Malang, pendoposatu.id – Dinamika politik yang sempat memanas di internal DPRD Kabupaten Malang mulai menemukan titik temu. Dua kekuatan utama, Fraksi PKB dan Fraksi PDI Perjuangan, sepakat mengedepankan komunikasi politik dan menutup opsi penggunaan hak interpelasi maupun angket.
Kesepahaman tersebut mengemuka dalam pertemuan antara Ketua Fraksi PKB, Abdulloh Satar, dan Ketua Fraksi PDI Perjuangan, Abdul Qodir, Selasa (5/5/2026), di Kantor DPC PDI Perjuangan Kabupaten Malang.

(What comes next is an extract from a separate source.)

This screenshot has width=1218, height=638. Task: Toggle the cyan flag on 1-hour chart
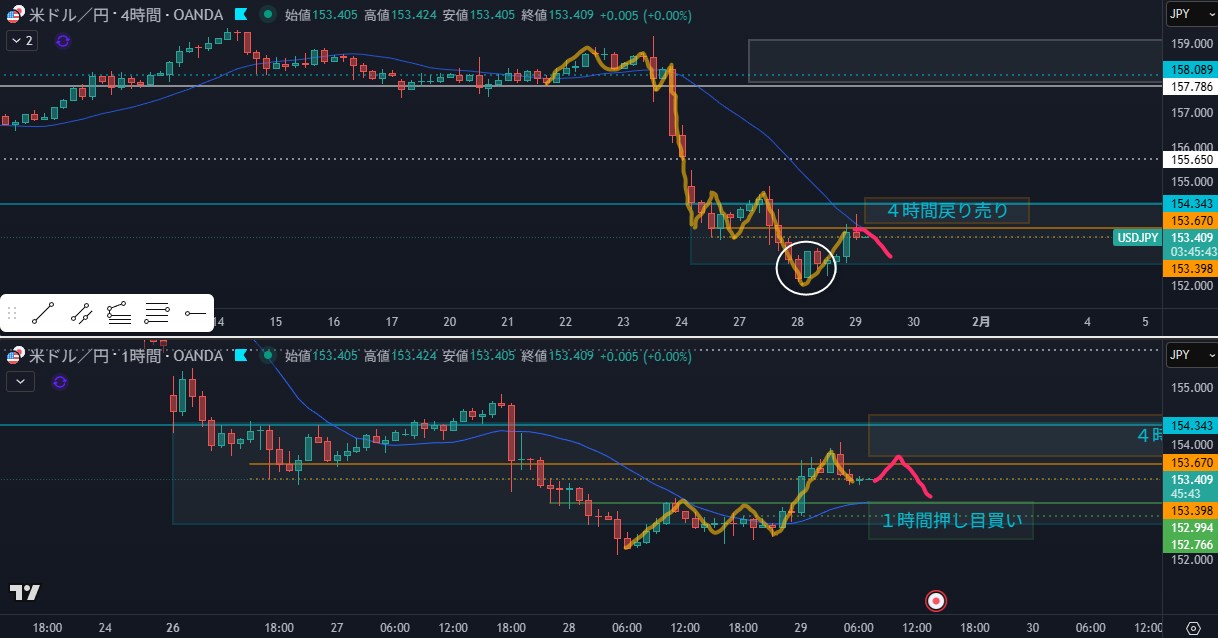[240, 356]
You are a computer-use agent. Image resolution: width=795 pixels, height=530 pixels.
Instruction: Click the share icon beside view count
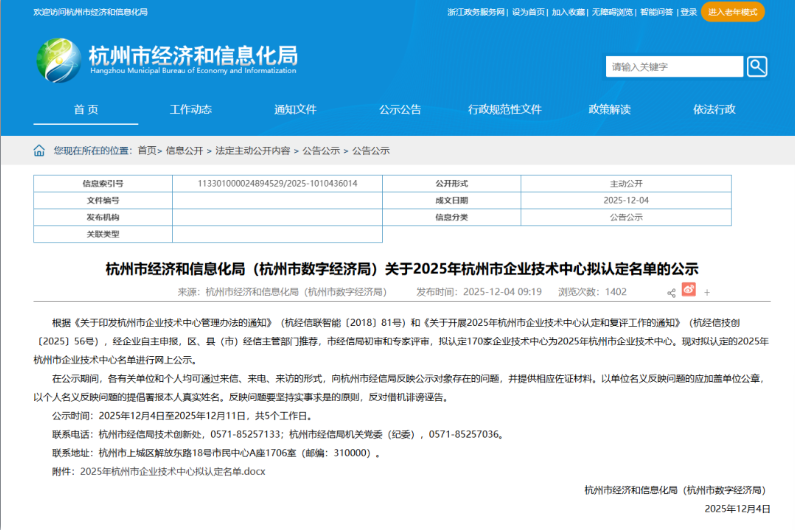(x=671, y=292)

Pertemuan berlangsung cair, namun menghasilkan pesan politik yang tegas: stabilitas harus diutamakan.
Abdulloh Satar menegaskan, komunikasi lintas fraksi menjadi kunci meredam fragmentasi di tubuh legislatif. Ia menilai perbedaan sikap politik tidak boleh berkembang menjadi konflik berkepanjangan.
“Kami ingin memastikan DPRD tetap solid. Perbedaan pandangan adalah hal biasa, tapi tidak boleh mengganggu kerja-kerja kelembagaan,” ujarnya.

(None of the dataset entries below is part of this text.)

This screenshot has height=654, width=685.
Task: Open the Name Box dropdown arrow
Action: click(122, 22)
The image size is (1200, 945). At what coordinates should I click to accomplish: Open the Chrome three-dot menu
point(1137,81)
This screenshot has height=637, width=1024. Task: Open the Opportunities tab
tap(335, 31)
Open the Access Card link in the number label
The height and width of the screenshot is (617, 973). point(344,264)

Ia juga menekankan bahwa sebagai bagian dari pengusung pemerintahan daerah, PKB dan PDI Perjuangan memiliki tanggung jawab menjaga iklim politik tetap kondusif. Fokus utama, menurutnya, adalah memastikan jalannya pemerintahan daerah tetap efektif dan berpihak pada masyarakat.

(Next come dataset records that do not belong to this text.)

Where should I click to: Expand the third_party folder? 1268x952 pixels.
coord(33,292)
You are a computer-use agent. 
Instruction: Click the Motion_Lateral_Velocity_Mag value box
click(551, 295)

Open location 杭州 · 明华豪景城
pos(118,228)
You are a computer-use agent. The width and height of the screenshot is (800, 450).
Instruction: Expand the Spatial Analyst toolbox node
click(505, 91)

“Yang terpenting adalah bagaimana kepemimpinan daerah bisa berjalan optimal. Pengawasan tetap kita perkuat, tapi dalam koridor kemitraan yang konstruktif,” imbuhnya.
Sikap serupa disampaikan Abdul Qodir. Politisi yang akrab disapa Adeng ini menilai, komunikasi politik tidak boleh berhenti pada satu momentum, melainkan harus menjadi budaya dalam membangun daerah.
“Kebersamaan adalah fondasi utama politik. Kita tidak boleh terjebak dalam polemik yang justru menghambat tujuan besar, yakni kesejahteraan masyarakat,” tegasnya.
Adeng juga mengingatkan pentingnya menekan ego sektoral di tengah dinamika politik yang berkembang. Ia menyebut polemik yang terjadi belakangan sebagai bahan evaluasi bersama agar ke depan lebih mengedepankan dialog yang sehat.
“Tidak ada pihak yang bisa bekerja sendiri. Semua harus saling melengkapi, dan dinamika ini menjadi pembelajaran agar kita lebih dewasa dalam berpolitik,” katanya.
Dengan terbangunnya komunikasi ini, polemik yang sempat mencuat—terkait agenda Wakil Bupati Malang, Lathifah Shohib, dalam pertemuan dengan Wakil Presiden RI—dipastikan tidak berlanjut ke langkah politik formal seperti interpelasi atau angket.
Sebagai gantinya, DPRD akan mengedepankan mekanisme evaluasi melalui fungsi pengawasan bersama mitra eksekutif. Langkah ini dinilai lebih produktif untuk menjaga stabilitas sekaligus memastikan kinerja pemerintahan tetap terkontrol.
Kesepakatan PKB dan PDI Perjuangan ini menjadi sinyal kuat bahwa DPRD Kabupaten Malang memilih jalur kolaborasi dibanding konfrontasi, demi menjaga kondusivitas politik dan keberlanjutan pembangunan daerah.